━━ Dataset entries
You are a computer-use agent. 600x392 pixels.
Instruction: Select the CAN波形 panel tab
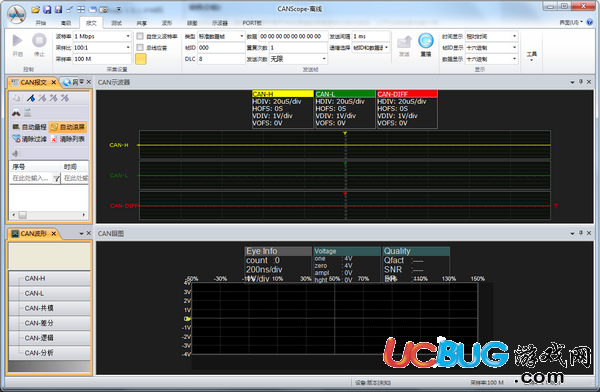[34, 234]
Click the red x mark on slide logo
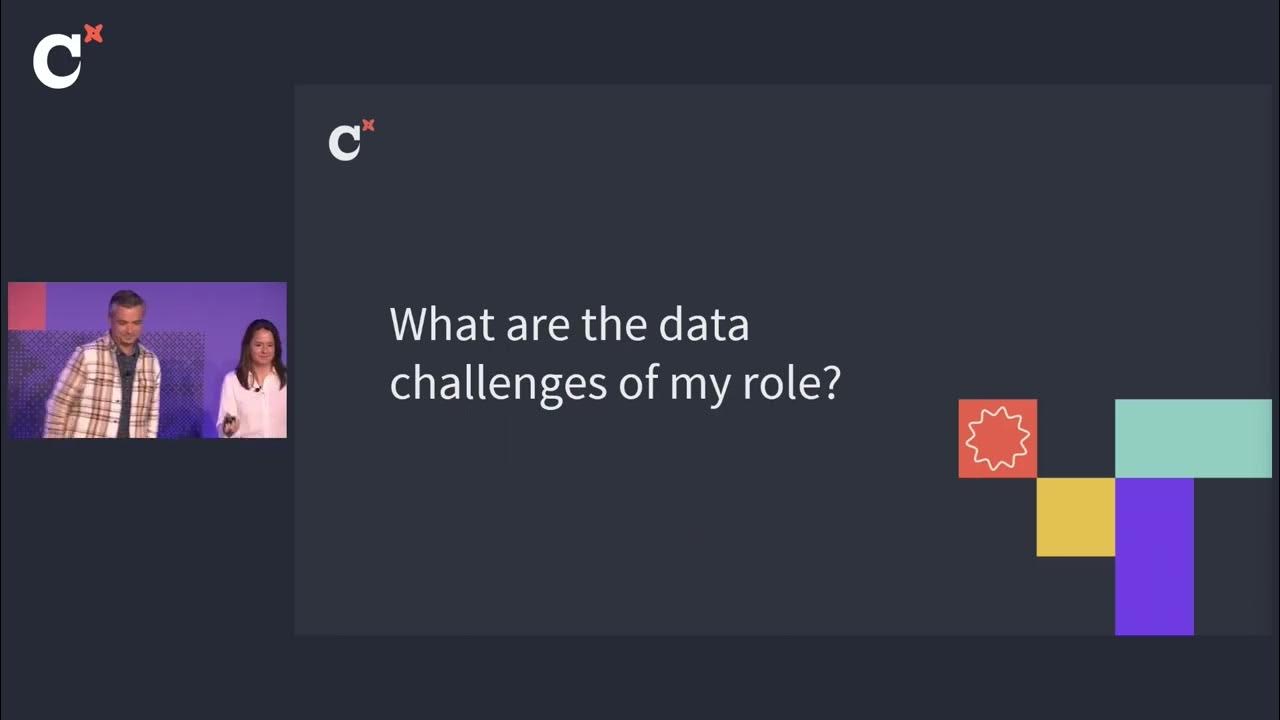The height and width of the screenshot is (720, 1280). (x=368, y=126)
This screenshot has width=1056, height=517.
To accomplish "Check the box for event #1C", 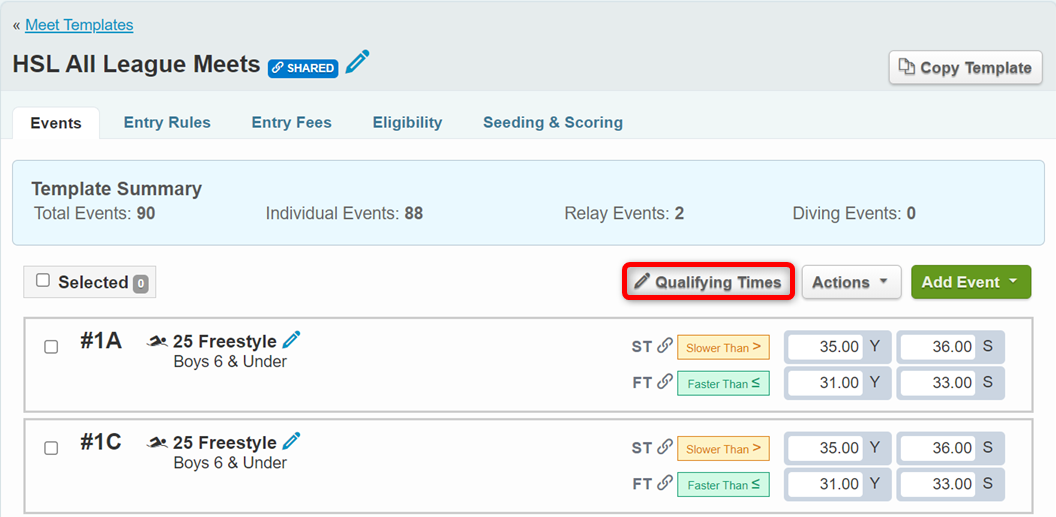I will point(51,448).
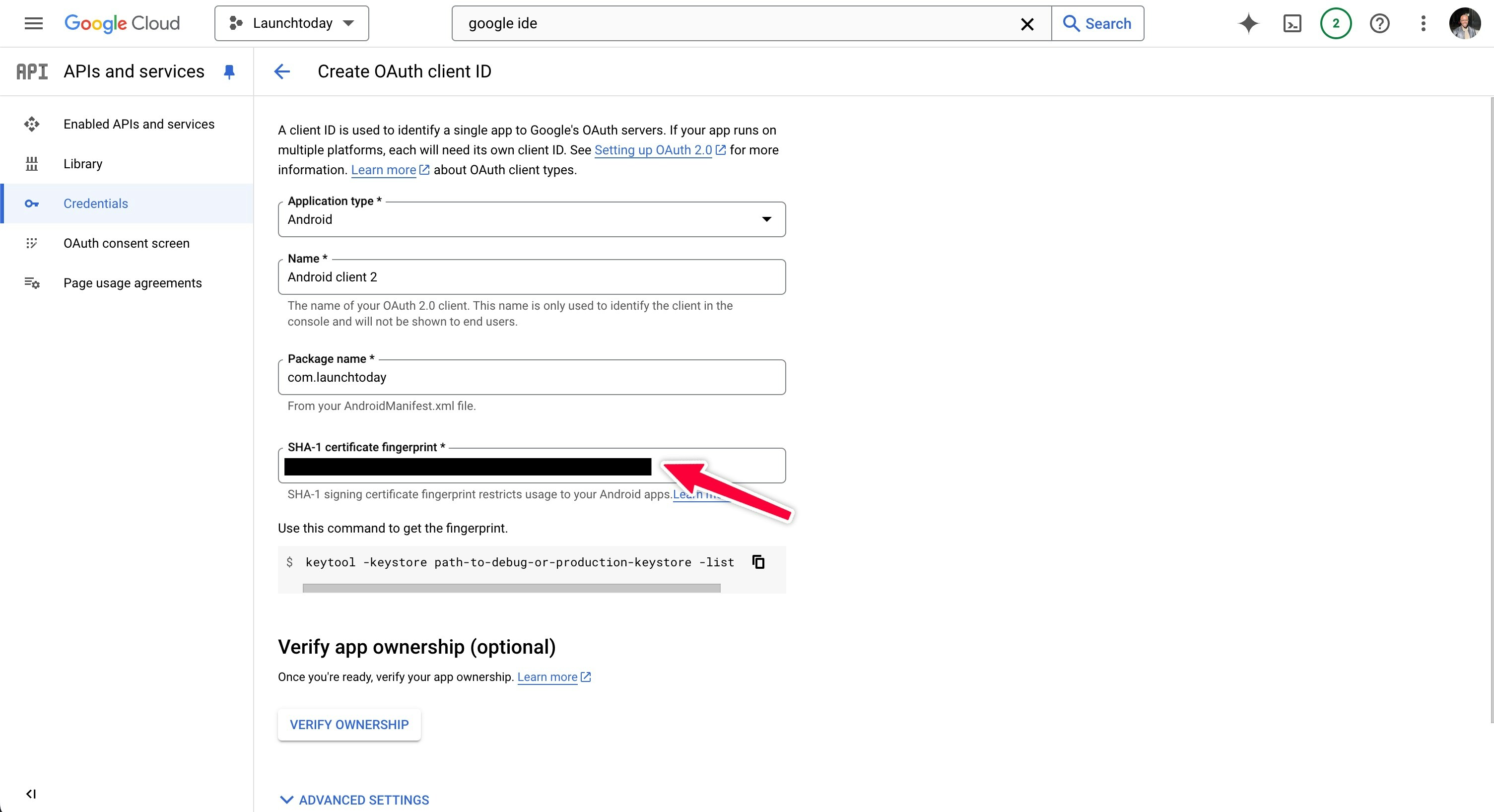Open the more options three-dot menu
This screenshot has width=1494, height=812.
click(x=1423, y=23)

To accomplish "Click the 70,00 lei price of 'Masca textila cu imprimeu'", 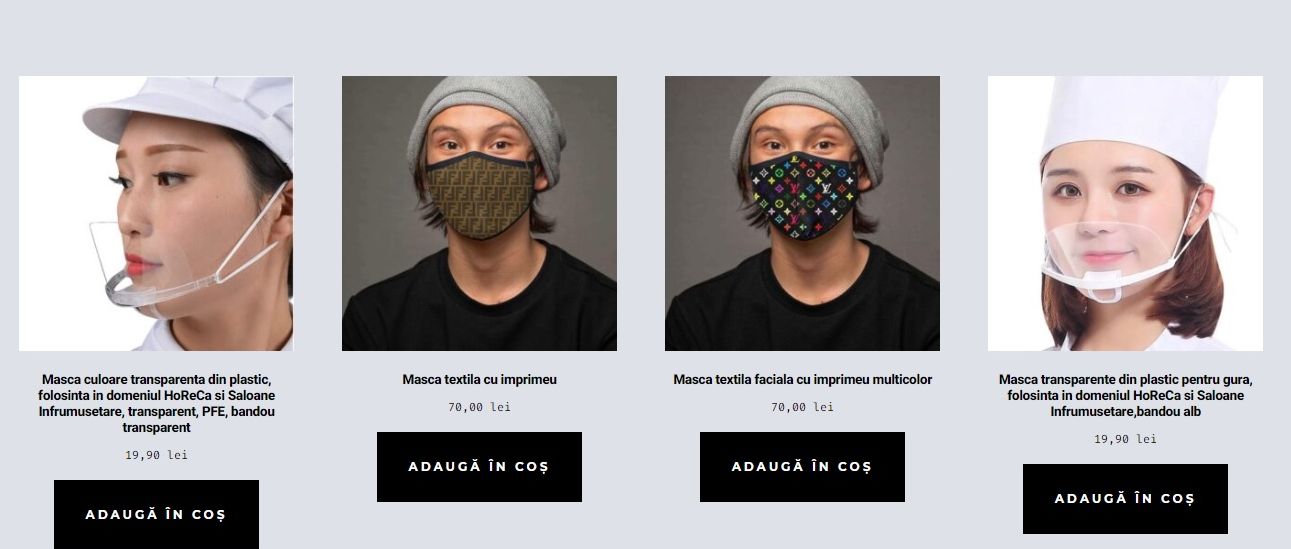I will 479,407.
━━━━
* Objective: Show each line of the records that contains the word "This".

* Problem solution:
This screenshot has width=1056, height=517.
This screenshot has width=1494, height=812.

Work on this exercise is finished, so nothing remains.